Work to complete —
Excluding images, repeat the data exactly as given.

Records from a dataset —
※
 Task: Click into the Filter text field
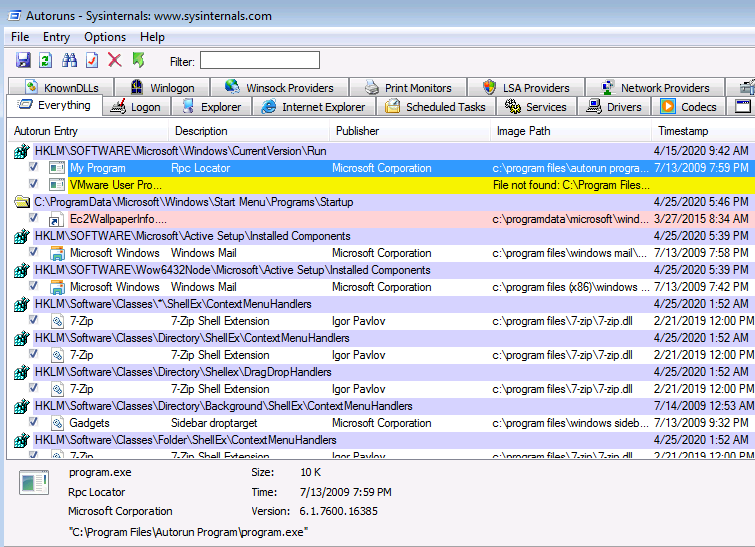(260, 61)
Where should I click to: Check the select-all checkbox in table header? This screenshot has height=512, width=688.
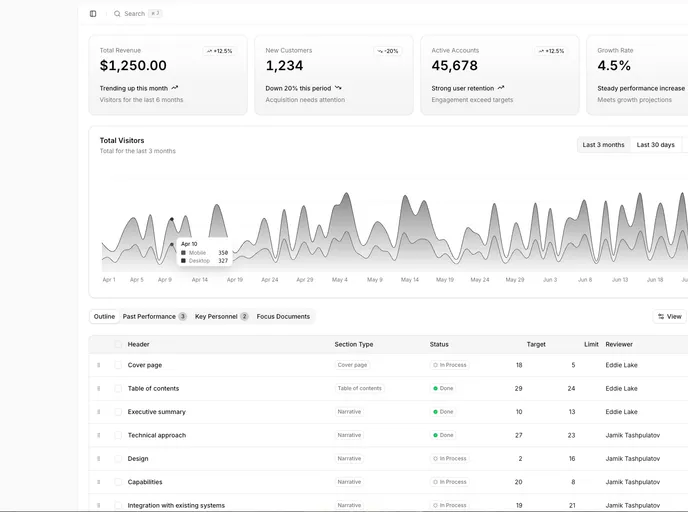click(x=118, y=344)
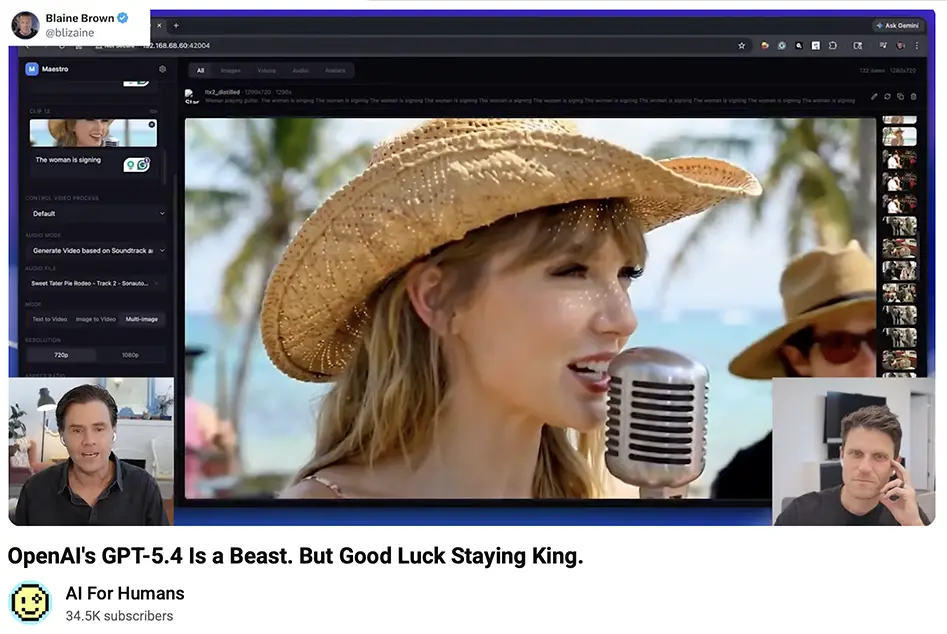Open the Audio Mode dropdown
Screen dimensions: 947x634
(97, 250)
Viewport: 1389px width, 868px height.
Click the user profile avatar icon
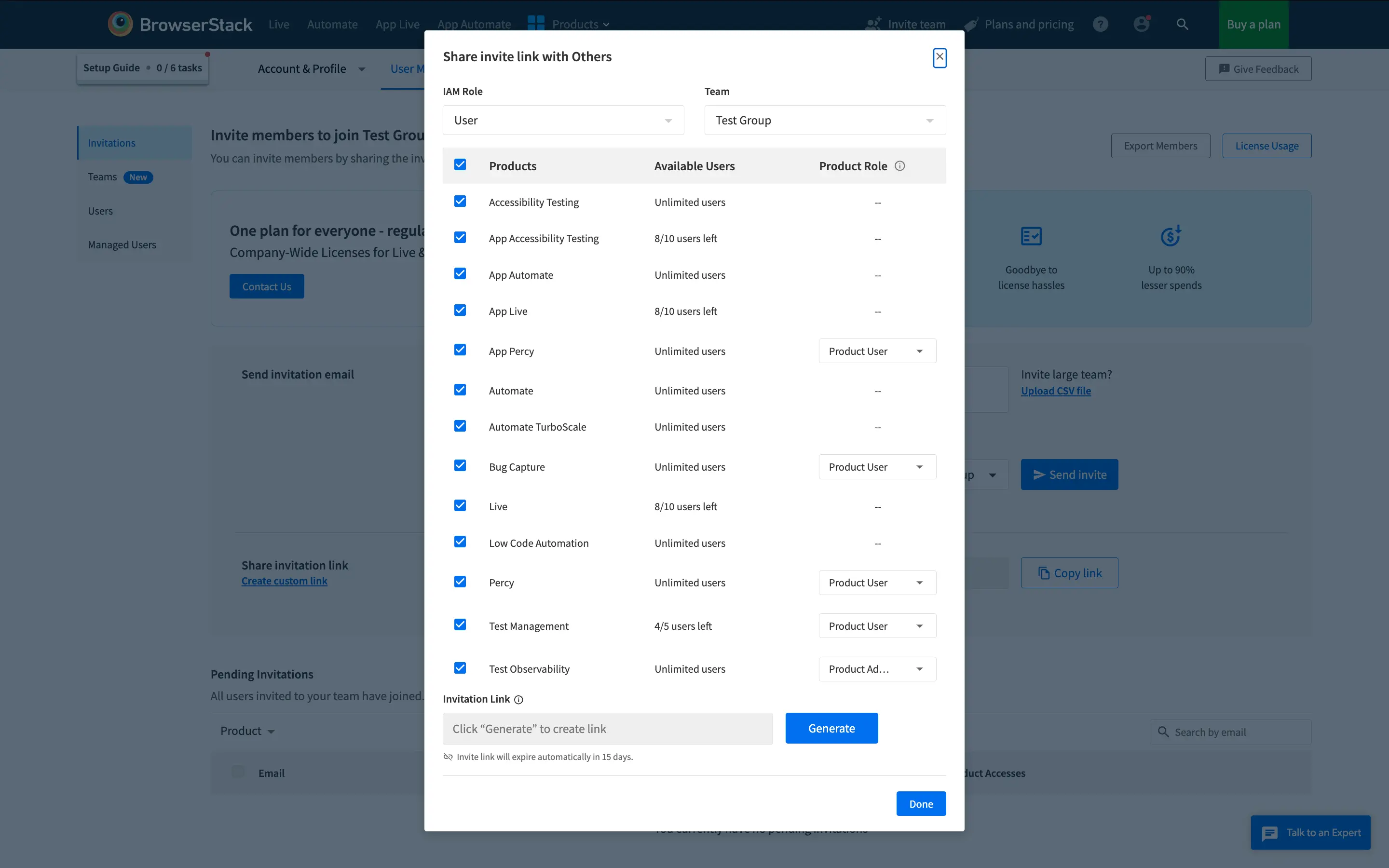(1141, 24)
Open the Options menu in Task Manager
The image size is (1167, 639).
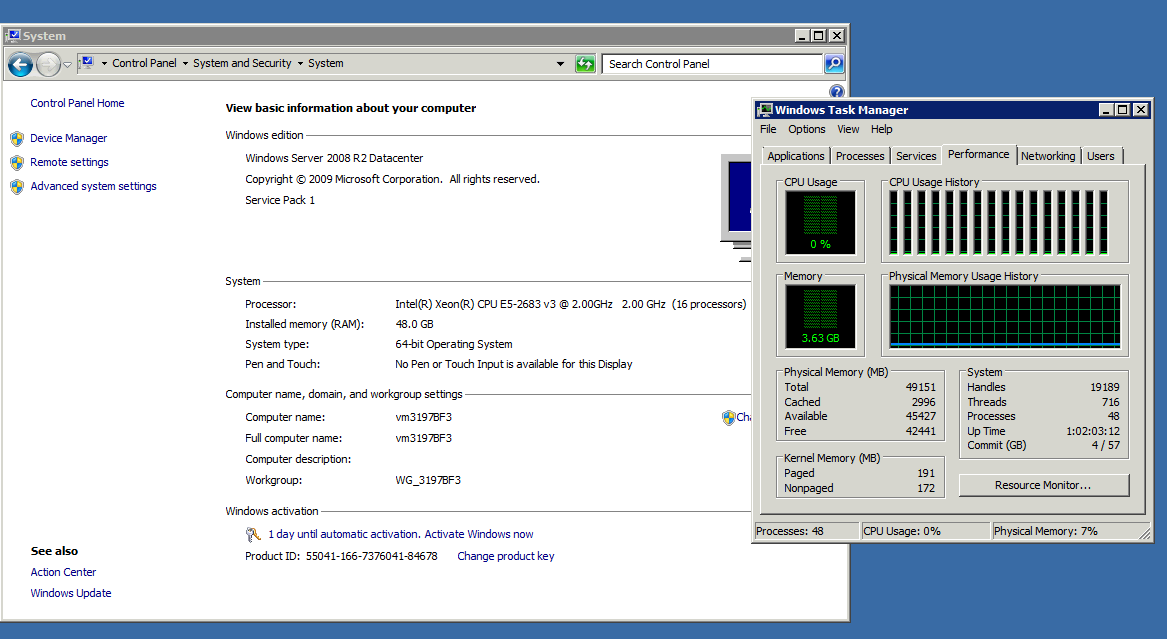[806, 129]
※
Solution for this task —
 Task: Click into the Filter text field
(260, 61)
Where should I click to: Check the select-all checkbox in table header? This screenshot has height=512, width=688.
click(x=118, y=344)
Open the Audio Mode dropdown
Screen dimensions: 947x634
(97, 250)
Viewport: 1389px width, 868px height.
Click the user profile avatar icon
(1141, 24)
Open the Options menu in Task Manager
The image size is (1167, 639).
[806, 129]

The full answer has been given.